*** Page excerpt ***

# New Christmas present=awesome



## finsnfeathers (Apr 21, 2009)

Didn't kill anything but did learn a little had a great day in the woods trying to call in my first coyote on my very first try had one come to my new spitfire call with a blackjack on it came in running in and if I didn't know better looked like he would have tried to eat it no shots though he was there and gone before we knew it maybe tommrow new day.


----------



## Copper15 (Oct 17, 2012)

finsnfeathers said:


> Didn't kill anything but did learn a little had a great day in the woods trying to call in my first coyote on my very first try had one come to my new spitfire call with a blackjack on it came in running in and if I didn't know better looked like he would have tried to eat it no shots though he was there and gone before we knew it maybe tommrow new day.


Lol. Cool! Your hooked now! My first set I ever did with my old spitfire we had a gray fox suppised us by popping out 10ft in front of us! My buddy had his shotgun laying over his shins and was laying back like he was in a lazy boy chair. I seen it first but thought it was a barn cat until I flicked my gun light on (17hmr). Let's just say all we could muster was this look on our faces:yikes:.:lol:


----------



## kingfishcam (Jul 16, 2002)

Thats all it takes is one close encounter and your hooked.


----------



## finsnfeathers (Apr 21, 2009)

You both are right I can't wait till tomorrow morning. Already thinking about I could have a better gun better caller better scope better camo better spot to sit turn off the black jack or leave it on set it closer to me all that kind of stuff [email protected]$#*&^ awesome yes I am hooked


----------



## Filthyoter (Sep 18, 2014)

Now unless your spot is just that good. Prepare to be driven crazy going 10-20 stands before another sighting lol.


----------



## Copper15 (Oct 17, 2012)

Filthyoter said:


> Now unless your spot is just that good. Prepare to be driven crazy going 10-20 stands before another sighting lol.


True! I'm on my second year of calling and still haven't gotten one yet:lol:


----------



## Filthyoter (Sep 18, 2014)

Copper15 said:


> True! I'm on my second year of calling and still haven't gotten one yet:lol:


If coyote hunting was about killing i would have been done trying after year 1 haha. It's the challenge and the mystery of the coyote that keeps me going after those frustrating fur balls.


----------



## bowdrie (Jun 6, 2007)

finsnfeathers said:


> Didn't kill anything but did learn a little had a great day in the woods trying to call in my first coyote on my very first try had one come to my new spitfire call with a blackjack on it came in running in and if I didn't know better looked like he would have tried to eat it no shots though he was there and gone before we knew it maybe tommrow new day.


That's what they do to get you hooked. Something about newbies smelling like dinner I guess. Did the same thing nearly twenty years ago and still hooked on this sport.

*** Dataset records ***

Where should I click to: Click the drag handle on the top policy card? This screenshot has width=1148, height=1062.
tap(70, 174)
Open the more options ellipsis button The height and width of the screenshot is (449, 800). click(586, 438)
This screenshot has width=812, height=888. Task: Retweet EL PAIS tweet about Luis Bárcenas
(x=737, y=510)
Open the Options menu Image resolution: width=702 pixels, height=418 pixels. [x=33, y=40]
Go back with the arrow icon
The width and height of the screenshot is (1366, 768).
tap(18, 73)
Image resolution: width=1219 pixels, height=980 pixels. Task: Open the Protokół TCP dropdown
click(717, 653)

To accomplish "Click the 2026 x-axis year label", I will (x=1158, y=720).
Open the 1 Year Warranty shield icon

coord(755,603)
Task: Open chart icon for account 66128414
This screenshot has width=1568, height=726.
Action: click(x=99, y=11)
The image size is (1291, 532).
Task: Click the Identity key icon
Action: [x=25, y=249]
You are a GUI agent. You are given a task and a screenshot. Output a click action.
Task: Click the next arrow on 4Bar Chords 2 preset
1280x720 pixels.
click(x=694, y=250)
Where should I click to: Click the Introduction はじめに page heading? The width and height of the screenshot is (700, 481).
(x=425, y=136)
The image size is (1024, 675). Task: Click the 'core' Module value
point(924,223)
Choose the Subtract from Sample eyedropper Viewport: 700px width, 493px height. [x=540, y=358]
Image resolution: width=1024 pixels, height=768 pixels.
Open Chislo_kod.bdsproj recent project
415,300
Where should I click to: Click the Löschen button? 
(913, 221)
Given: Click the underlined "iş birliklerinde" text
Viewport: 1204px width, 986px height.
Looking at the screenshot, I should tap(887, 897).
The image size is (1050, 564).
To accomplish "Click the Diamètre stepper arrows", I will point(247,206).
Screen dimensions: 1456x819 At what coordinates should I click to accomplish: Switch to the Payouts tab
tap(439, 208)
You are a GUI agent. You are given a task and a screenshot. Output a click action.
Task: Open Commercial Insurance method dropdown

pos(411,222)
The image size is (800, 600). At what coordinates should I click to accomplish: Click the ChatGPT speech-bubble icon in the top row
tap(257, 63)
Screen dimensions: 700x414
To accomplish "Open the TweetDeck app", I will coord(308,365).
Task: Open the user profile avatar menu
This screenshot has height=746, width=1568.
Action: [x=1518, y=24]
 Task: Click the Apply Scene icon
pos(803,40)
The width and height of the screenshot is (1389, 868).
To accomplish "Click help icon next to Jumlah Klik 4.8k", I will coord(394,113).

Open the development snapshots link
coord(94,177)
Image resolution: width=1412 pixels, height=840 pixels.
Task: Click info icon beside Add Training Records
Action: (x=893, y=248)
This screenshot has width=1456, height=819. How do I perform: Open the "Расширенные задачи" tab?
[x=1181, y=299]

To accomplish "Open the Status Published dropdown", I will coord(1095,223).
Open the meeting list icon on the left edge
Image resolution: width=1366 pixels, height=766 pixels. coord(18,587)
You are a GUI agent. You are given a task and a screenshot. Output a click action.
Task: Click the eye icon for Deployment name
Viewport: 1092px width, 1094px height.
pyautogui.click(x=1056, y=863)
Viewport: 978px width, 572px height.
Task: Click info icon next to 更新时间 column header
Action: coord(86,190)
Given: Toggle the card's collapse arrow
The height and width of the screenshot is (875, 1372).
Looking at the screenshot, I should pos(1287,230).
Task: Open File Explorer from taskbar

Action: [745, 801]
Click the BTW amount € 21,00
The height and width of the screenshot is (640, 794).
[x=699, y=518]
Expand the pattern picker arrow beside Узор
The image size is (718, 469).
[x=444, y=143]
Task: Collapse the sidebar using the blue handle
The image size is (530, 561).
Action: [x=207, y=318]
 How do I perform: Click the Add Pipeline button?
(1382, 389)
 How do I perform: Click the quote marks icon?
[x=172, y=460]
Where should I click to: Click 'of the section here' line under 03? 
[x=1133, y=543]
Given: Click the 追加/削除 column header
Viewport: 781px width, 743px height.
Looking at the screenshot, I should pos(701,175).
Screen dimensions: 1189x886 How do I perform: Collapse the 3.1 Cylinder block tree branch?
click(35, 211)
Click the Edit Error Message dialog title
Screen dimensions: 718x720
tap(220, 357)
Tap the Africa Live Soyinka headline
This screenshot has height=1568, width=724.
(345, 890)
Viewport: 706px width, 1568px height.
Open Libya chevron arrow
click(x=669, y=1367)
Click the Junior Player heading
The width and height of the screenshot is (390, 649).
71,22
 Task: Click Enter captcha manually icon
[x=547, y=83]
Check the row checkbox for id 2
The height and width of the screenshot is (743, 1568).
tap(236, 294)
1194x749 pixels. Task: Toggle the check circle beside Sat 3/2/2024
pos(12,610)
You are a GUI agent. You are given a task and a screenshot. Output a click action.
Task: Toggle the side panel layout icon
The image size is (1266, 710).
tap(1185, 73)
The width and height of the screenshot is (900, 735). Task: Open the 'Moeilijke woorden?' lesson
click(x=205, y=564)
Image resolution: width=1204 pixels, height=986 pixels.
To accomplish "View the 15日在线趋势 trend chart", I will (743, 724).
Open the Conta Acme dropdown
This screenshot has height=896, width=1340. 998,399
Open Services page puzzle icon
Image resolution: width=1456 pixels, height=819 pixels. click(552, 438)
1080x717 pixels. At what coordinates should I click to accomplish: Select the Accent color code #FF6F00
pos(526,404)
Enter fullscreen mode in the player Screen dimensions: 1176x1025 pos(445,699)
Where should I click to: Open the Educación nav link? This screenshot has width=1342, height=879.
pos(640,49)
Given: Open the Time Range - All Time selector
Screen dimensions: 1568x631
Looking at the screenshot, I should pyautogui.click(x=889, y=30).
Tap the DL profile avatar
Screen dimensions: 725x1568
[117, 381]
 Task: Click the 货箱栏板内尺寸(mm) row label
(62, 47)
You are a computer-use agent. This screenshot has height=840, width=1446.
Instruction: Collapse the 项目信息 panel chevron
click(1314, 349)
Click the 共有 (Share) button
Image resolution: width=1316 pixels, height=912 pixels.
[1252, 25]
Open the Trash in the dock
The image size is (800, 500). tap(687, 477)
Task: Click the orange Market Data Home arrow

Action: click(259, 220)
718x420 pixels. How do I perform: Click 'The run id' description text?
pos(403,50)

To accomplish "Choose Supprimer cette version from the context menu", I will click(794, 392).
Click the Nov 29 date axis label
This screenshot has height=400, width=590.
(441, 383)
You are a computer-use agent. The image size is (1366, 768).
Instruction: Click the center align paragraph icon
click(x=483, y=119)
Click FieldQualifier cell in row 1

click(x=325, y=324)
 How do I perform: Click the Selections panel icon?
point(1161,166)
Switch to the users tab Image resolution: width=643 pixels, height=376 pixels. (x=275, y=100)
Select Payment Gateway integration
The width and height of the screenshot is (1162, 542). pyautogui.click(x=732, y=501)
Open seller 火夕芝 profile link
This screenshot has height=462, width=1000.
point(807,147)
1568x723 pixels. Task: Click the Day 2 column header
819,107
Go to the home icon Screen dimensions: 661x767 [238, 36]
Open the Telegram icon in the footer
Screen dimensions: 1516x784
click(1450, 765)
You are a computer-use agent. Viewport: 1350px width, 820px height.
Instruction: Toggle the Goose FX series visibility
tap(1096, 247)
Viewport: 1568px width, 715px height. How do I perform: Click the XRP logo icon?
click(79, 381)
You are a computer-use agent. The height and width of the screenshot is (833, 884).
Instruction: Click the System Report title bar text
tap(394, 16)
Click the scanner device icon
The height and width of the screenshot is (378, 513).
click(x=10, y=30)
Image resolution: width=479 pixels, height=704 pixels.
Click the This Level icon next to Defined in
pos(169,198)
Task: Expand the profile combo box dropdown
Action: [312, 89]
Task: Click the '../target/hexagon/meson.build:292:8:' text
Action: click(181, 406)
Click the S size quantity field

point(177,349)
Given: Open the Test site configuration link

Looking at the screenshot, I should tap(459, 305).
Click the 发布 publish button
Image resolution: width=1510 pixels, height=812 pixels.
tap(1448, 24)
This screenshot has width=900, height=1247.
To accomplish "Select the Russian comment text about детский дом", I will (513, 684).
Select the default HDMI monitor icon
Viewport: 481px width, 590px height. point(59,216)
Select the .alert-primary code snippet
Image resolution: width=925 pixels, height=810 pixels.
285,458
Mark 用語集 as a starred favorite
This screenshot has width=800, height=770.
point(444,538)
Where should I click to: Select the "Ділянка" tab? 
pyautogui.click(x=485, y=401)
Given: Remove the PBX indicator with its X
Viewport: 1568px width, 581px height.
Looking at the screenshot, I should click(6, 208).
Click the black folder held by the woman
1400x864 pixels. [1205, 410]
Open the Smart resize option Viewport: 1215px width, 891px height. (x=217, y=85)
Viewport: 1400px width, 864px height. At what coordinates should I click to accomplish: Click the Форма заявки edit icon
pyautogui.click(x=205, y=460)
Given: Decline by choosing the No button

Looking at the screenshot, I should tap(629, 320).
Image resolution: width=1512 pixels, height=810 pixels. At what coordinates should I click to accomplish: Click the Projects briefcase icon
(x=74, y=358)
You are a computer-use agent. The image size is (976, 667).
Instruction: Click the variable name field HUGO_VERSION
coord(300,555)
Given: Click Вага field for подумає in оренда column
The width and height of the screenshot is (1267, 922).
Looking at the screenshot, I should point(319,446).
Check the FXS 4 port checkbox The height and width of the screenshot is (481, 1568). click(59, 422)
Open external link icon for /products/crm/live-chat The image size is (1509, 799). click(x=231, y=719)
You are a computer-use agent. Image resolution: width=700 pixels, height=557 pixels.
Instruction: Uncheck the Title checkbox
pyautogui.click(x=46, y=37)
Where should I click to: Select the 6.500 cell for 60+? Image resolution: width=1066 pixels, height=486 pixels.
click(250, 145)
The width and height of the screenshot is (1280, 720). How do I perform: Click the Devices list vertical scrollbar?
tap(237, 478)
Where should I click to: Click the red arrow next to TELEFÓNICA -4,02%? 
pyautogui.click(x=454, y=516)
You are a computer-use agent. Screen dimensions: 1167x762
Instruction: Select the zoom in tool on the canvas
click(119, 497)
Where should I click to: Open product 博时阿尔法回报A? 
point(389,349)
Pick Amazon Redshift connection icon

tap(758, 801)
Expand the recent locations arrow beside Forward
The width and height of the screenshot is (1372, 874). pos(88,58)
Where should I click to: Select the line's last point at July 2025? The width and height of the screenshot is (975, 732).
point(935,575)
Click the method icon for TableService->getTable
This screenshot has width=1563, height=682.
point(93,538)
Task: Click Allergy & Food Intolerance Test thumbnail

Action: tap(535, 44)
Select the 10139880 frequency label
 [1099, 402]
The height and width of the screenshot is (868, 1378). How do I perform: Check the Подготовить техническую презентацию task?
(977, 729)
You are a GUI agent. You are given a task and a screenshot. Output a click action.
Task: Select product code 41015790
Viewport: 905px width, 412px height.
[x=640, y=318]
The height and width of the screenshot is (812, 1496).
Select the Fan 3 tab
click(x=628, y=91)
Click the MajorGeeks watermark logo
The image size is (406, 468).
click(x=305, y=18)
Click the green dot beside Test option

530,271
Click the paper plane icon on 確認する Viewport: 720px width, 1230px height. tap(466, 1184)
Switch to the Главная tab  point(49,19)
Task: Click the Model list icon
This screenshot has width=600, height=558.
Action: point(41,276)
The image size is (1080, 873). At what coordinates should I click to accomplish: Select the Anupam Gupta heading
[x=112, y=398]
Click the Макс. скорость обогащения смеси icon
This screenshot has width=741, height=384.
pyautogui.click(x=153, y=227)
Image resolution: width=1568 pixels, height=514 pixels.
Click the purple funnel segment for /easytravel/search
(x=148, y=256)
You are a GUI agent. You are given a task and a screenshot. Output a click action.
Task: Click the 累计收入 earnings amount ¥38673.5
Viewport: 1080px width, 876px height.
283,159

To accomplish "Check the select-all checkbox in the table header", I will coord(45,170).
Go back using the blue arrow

***

Goal
In the coyote-calling thread, which things does finsnfeathers say he could have a better one of?

Task response
Gun, caller, scope, camo, spot to sit